How does one prove that an uncountable set has an uncountable subset whose complement is uncountable. I know it needs the axiom of choice but I've never worked with it, so I can't figure out how to use. Here is my attempt (which seems wrong from the start):
Let $X$ be an uncountable set, write $X$ as a disjoint uncountable union of the sets $\{x_{i_1},x_{i_2}\}$ i.e $X=\bigcup_{i\in I}\{x_{i_1},x_{i_2}\}$ where $I$ is an uncountable index (I'm pretty sure writing $X$ like this can't always be done), using the axiom of choice on the collection $\{x_{i_1},x_{i_2}\}$ we get an uncountable set which say is all the ${x_{i_1}}$ then the remaining ${x_{i_2}}$ are uncountable.

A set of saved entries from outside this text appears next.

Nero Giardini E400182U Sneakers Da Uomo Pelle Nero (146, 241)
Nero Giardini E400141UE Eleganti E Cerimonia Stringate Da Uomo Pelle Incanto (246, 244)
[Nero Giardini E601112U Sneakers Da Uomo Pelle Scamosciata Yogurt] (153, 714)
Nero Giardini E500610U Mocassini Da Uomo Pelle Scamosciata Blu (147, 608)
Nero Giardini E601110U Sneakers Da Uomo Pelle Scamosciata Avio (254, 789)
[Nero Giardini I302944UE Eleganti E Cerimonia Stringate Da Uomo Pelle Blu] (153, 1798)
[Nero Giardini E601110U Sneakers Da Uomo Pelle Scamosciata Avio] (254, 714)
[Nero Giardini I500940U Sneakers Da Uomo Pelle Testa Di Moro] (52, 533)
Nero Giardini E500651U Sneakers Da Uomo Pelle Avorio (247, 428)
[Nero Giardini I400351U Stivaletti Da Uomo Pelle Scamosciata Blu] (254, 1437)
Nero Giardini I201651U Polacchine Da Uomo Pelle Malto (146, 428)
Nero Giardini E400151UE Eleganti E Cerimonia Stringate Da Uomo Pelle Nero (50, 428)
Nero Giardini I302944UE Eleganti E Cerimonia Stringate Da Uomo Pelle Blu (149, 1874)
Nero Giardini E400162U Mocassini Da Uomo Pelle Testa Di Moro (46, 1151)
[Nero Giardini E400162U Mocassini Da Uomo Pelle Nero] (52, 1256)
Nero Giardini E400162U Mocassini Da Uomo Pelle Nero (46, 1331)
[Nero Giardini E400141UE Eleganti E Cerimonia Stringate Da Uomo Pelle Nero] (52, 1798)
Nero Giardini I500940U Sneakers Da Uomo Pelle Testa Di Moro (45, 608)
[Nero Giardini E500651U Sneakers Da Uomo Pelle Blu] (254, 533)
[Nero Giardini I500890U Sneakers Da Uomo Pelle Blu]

Anyway how is it done, properly?
I know the question has been asked in some form here but the answers are beyond my knowledge.
Best Answer
Your idea is generally correct.
Using the axiom of choice, $|X|=|X|+|X|$, so there is a bijection between $X$ and $X\times\{0,1\}$. Clearly the latter can be partitioned into two uncountable sets, $X\times\{0\}$ and $X\times\{1\}$.
Therefore $X$ can be partitioned to two uncountable disjoint sets.
Indeed you need the axiom of choice to even have that every infinite set can be written as a disjoint union of two infinite sets, let alone uncountable ones.